Nous sommes poussés dans nos retranchements, dans nos ultimes retranchements. Il en ressortira le meilleur mais aussi le pire. Nous en verrons de toutes les couleurs : des comportements exemplaires de courage et de solidarité à l’inverse des attitudes de lâcheté, d’individualisme, de repli sur soi motivées par des intérêts matériels sordides et par la peur du danger, la peur de manquer.

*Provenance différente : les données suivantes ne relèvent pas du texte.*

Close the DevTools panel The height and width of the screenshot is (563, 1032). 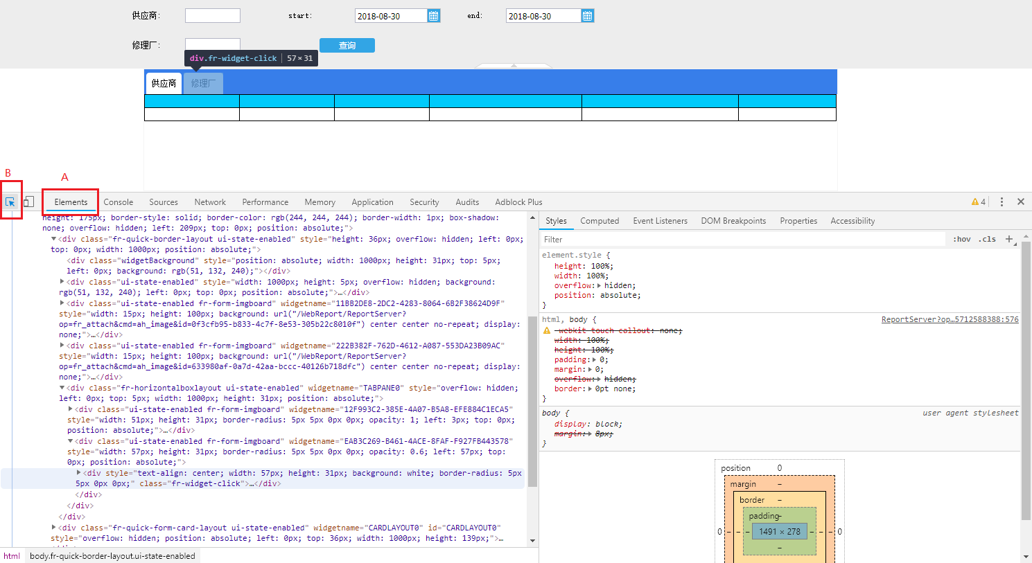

Dans les situations extrêmes, tout est multiplié à l’infini pour faire ressortir le fond du fond de chaque être dans l’expression de ses qualités et de ses incapacités, avec sa richesse et sa pauvreté morale et spirituelle. Le sublime qui inspire l’émerveillement et le cynisme qui suscite le dégoût et la désespérance. L’ombre et la lumière à la fois réunies pour créer les contrastes les plus violents de la nature humaine.
Si nous sommes en guerre contre un virus mortel, nous le sommes aussi contre les trahisons de l’esprit car cette bataille se gagnera uniquement par l’engagement de tous pour protéger ceux qui, dans les hôpitaux, sont au front pour nous soigner avec une compétence et une générosité exceptionnelles.
Depuis longtemps déjà, nous aurions dû donner une place prioritaire dans notre société à ceux qui sont confrontés à la maladie pour la soigner avec dévouement et soulager la souffrance et la misère.
Il nous faut bien comprendre que nous protéger, c’est protéger le personnel médical et donner plus de chance à ceux qui sont gravement touchés par le coronavirus. Les négligences et les incivilités, déjà insupportables dans notre vie en société, deviennent dans les circonstances graves que nous vivons de véritables agressions mortelles. N’ayons pas peur des mots, aujourd’hui l’inconséquence, la négligence, l’insouciance, l’égoïsme, le manque d’attention aux autres et l’irrespect de l’intérêt général fabriquent en substance des assassins.
Pour demain, ces expériences douloureuses devront bousculer les données de notre conscience individuelle et collective pour bouleverser nos priorités dans nos manières de penser et de nous comporter pour transformer notre société, la rendre plus humaine, et plus solidaire. Faisons de nos difficultés actuelles une chance de changer nos paradigmes et de créer des élans, des enthousiasmes pour nous ouvrir à l’avenir à de nouvelles opportunités. Donnons du sens à l’économie en la recentrant sur des objectifs aux services de l’homme et de son épanouissement pour libérer son énergie et sa créativité et le sortir de l’esclavage de la rentabilité à court terme. Ouvrons les portes à une approche généreuse vers une civilisation de la connaissance et du partage où nous pourrons construire des actions solidaires dans lesquelles chacun devienne plus riche de ce qu’il apporte et donne à la société. C’est le moment de parier avec Saint Exupéry sur la grandeur qui sommeille en chacun de nous car il croit qu’il est des circonstances où l’individu entend l’appel de cette grandeur. Nous devons entendre que chacun devient plus fort dans un ensemble où nous pouvons tous aller plus loin, plus haut et plus durablement dans le respect de soi, des autres et de l’univers. C’est sans doute cela la véritable écologie si nous sommes d’accord pour dire que sa finalité est de trouver les meilleures solutions pour l’homme et la planète dans un art de vivre qui crée de l’harmonie et de la concorde. Seuls nous ne pouvons y arriver. Nous ne pouvons le trouver le meilleur de chacun qu’avec les autres puisque nos talents, au lieu de s’additionner, se multiplient.
A la lecture de ces mots certains rirons sans doute de mon utopie. Mais plus tôt que d’y prêter attention, je préférerai, à ce moment là, me souvenir de ce que mon petit fils Louis me disais : « sans utopie la vie n’a pas de sens ». Tu imagines un monde où le soleil comme l’amour ne se coucheraient jamais ? Nous vivrons toujours dans la lumière au creux de nos rêves, enfin réalisés, pour en faire naître de nouveaux toujours plus beaux, dans un mouvement infini qui nous emporterait vers cette beauté qui sauverait le monde.